The rough patch of ridges south east of Mare Vaporum is quite an interesting formation. This greyscale image taken at about the 1st quarter moon shows nice details in the mountain ridged. A colour image taken a couple years ago when the lunation was a day later shows the region to be reddish brown compared to the surrounding area.
Pyroclastic formation south east of Mare Vaporum
The best information i found describes the area as being formed from material ejected from the Imbrium impact and then later overlaid by pyroclastics – ash from volcanic vents. I assume that the valleys of the original ridges were filled in at some point by basalt lava flows.

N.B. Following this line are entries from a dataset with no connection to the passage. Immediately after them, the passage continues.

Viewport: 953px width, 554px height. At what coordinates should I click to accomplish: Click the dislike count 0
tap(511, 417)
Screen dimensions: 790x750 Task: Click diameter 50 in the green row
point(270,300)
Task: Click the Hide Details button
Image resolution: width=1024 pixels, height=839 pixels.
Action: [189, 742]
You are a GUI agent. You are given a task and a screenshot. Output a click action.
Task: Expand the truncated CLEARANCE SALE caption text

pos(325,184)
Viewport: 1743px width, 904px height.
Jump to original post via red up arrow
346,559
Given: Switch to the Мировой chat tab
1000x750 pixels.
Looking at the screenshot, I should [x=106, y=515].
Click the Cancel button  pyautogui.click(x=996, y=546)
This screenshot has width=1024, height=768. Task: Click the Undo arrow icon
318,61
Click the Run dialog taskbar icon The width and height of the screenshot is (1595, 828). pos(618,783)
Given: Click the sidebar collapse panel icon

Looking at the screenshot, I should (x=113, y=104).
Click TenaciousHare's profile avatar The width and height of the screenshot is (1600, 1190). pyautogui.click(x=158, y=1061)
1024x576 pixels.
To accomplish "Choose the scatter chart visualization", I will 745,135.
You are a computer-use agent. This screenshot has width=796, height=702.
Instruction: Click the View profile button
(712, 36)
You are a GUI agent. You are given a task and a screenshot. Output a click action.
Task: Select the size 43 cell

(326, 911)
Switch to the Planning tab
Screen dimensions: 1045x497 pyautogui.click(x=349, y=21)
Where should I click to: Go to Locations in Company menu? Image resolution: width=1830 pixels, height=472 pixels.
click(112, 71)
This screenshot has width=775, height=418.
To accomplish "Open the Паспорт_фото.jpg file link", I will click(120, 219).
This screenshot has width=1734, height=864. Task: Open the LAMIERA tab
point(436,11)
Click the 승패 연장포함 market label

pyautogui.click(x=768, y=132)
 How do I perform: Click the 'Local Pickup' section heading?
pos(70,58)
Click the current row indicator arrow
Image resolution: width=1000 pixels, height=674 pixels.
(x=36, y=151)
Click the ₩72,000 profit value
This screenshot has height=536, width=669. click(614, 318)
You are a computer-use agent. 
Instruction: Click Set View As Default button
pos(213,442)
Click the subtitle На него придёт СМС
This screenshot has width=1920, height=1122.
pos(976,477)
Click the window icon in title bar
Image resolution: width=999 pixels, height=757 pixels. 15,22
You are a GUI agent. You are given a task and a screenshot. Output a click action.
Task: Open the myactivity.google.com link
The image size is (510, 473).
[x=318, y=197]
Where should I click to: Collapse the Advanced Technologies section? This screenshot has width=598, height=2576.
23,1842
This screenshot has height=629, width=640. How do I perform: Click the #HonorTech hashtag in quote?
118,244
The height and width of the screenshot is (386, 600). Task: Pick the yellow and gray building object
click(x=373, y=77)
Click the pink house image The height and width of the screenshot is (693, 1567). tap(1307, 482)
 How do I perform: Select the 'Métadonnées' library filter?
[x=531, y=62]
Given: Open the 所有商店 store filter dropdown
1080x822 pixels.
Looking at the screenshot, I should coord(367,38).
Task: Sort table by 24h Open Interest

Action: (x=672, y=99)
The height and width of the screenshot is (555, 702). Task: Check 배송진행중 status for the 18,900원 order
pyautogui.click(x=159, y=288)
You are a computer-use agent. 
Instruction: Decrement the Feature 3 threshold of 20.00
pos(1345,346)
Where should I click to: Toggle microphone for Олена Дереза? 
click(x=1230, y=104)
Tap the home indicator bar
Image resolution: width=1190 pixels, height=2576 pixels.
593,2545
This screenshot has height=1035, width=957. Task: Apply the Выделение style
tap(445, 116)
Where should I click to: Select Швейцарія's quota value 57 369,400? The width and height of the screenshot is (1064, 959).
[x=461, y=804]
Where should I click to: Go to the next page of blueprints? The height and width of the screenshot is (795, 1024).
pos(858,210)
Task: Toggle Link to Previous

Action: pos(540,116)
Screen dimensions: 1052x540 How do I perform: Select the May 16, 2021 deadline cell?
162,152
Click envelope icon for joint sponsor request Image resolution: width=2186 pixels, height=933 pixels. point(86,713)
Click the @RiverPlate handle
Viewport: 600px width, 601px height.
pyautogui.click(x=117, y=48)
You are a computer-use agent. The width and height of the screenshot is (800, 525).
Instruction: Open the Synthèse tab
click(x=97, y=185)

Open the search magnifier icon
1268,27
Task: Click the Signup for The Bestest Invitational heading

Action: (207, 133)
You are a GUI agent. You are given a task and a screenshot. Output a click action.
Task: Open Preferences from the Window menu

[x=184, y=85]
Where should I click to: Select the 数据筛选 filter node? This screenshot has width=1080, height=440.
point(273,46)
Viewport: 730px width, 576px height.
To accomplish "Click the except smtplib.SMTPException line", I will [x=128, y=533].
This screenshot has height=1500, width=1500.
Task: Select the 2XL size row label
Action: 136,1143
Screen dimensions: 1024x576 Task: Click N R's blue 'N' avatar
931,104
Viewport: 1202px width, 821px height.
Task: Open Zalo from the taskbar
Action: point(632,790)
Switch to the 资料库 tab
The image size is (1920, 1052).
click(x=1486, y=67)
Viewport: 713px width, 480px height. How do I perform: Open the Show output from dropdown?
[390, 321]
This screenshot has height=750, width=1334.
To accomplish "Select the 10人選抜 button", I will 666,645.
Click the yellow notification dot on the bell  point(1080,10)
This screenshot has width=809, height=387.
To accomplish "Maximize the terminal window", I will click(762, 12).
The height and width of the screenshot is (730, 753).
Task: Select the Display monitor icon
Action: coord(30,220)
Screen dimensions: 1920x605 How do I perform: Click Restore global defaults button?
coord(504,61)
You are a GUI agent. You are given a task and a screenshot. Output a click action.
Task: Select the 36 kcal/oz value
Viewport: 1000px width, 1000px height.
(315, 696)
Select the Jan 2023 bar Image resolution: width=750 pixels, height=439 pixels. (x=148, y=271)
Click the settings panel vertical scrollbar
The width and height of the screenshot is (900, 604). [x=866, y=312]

The formation seems to be unnamed despite being of considerable interest with observations dating back to the early 1800s. On the western ridge to the south is a formation that was once called Mt. Schneckenberg but has since been de-named. It has also been referred to descriptively as the “spiral mountain”. It has also been described as an /e/ shaped formation. On the eastern ridge, about mid way along the ridge, there is half a crater (looking like a cap). This is Hyginus N. The larger creator to the south, and mostly covered from a lava flow, is Hyginus W. Observers in the late 1800s thought it might be a new formation as it was not previously noted in detailed observations from the early 1800s even though the earlier observers had the equipment and skill to have seen it.
Scope HD11 with tv 2x powermate
Chameleon at 1280×960 18fps.
Mosaic from 7 x 2min videos – 2200 frames.